Humanitäre Lage ist desaströs

Auf der italienischen Mittelmeerinsel Lampedusa schnellen derzeit die Zahlen der ankommenden Geflüchteten in die Höhe, die humanitäre Lage ist desaströs. Längst ist daraus auch in Deutschland ein innenpolitisches Thema geworden – nicht zuletzt, weil in Hessen und Bayern in wenigen Wochen Landtagswahlen anstehen.

Die Union versucht, die Bundesregierung in Migrationsfragen vor sich herzutreiben. Nicht ohne Erfolg: Grünen-Chefin Ricarda Lang forderte am Montag „endlich Fortschritte“ bei den Rückführungsabkommen. Zwar kassierte Bayerns Ministerpräsident Markus Söder (CSU) mit seiner Forderung nach einer „Obergrenze“ gerade eine Abfuhr der Bundesinnenministerin. Doch seit Monaten schon meldet sich Nancy Faeser, SPD-Spitzenkandidatin in Hessen, zum Thema vor allem mit restriktiven Plänen zu Wort.

Einige Punkte aus dem Unionsantrag hatte sie schon Anfang August in einem Diskussionspapier im Nachgang des Bund-Länder-Gipfels zum Thema Flucht in den Raum gestellt, etwa die Verlängerung des Ausreisegewahrsams von derzeit 10 auf 28 Tage. Zuletzt hatte das Bundesinnenministerium die freiwillige Aufnahme von Geflüchteten aus Italien ausgesetzt mit der Begründung, das Land verweigere seinerseits die Rücknahme Geflüchteter nach dem Dublin-Abkommen.

Es brauche mehr EU-Grenzschutz

„Deutschland sollte derzeit keine Migranten aus Italien aufnehmen“, bekräftigte nun FDP-Generalsekretär Bijan Djir-Sarai in der Rheinischen Post.
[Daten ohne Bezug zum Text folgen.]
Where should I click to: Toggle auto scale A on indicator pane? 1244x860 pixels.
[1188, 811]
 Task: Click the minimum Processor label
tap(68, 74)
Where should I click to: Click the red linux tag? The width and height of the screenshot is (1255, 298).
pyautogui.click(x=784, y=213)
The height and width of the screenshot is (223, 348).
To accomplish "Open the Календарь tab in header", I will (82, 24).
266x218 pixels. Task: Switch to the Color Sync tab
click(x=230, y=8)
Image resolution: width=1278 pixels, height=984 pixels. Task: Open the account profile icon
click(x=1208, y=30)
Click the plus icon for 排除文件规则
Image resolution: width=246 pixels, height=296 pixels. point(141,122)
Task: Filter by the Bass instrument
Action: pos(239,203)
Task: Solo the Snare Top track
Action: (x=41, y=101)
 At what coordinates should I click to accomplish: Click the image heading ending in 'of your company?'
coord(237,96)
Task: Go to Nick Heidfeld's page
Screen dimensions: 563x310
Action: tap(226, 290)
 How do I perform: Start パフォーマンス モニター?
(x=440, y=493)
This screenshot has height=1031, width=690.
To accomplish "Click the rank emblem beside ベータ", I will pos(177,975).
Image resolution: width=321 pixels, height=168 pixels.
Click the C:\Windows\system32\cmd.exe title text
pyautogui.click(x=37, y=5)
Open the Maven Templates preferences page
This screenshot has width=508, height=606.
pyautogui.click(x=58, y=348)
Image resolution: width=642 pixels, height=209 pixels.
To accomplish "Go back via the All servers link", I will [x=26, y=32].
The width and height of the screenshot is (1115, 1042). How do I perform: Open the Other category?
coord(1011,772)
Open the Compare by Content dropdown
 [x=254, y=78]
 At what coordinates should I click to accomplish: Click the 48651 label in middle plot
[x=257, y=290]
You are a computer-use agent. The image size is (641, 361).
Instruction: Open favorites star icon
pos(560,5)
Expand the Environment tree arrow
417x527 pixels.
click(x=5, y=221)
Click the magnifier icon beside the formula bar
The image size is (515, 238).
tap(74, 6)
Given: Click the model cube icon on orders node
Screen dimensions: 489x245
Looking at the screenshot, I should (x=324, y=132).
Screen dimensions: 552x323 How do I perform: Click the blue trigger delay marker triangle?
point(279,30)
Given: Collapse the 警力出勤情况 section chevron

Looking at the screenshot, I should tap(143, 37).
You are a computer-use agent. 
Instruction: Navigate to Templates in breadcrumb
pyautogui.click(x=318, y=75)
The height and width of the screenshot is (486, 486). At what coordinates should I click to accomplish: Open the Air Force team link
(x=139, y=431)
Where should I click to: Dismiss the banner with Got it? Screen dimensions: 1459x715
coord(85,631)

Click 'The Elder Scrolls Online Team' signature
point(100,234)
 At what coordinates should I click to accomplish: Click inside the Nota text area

Vielmehr brauche es mehr EU-Grenzschutz, durch „physische Grenzen ebenso wie eine strengere Überwachung des Mittelmeeres“. Viele Kommunen seien bei der „Unterbringung und Versorgung von Asylbewerbern schon jetzt akut überfordert“.

Der Grünen-Abgeordnete Julian Pahlke widerspricht: Den Solidaritätsmechanismus jetzt aufzukündigen, sende „kein gutes Signal an die Staaten, mit denen wir gerade über eine Neuaufstellung des europäischen Asylsystems verhandeln“, sagte er der taz. „Europäische Solidarität aufzukündigen eignet sich wirklich nicht als Wahlkampfansatz.“ Auch die Forderungen nach mehr Restriktion sieht er kritisch. Vielmehr müsse der Bund die Kommunen ausreichend unterstützen, auch finanziell. „Es ist einfach nicht die Realität, dass man einen Schalter umlegt, und dann fliehen weniger Menschen.“

Auch die grüne Migrationsexpertin Filiz Polat fordert eine „nationale Kraftanstrengung für eine Integrationsoffensive“. Die Union führe „Scheindebatten“. Es sei die „Fortsetzung einer Politik, die wir aus 16 Jahren unionsgeführtem Innenministerium kennen – und die gescheitert ist“.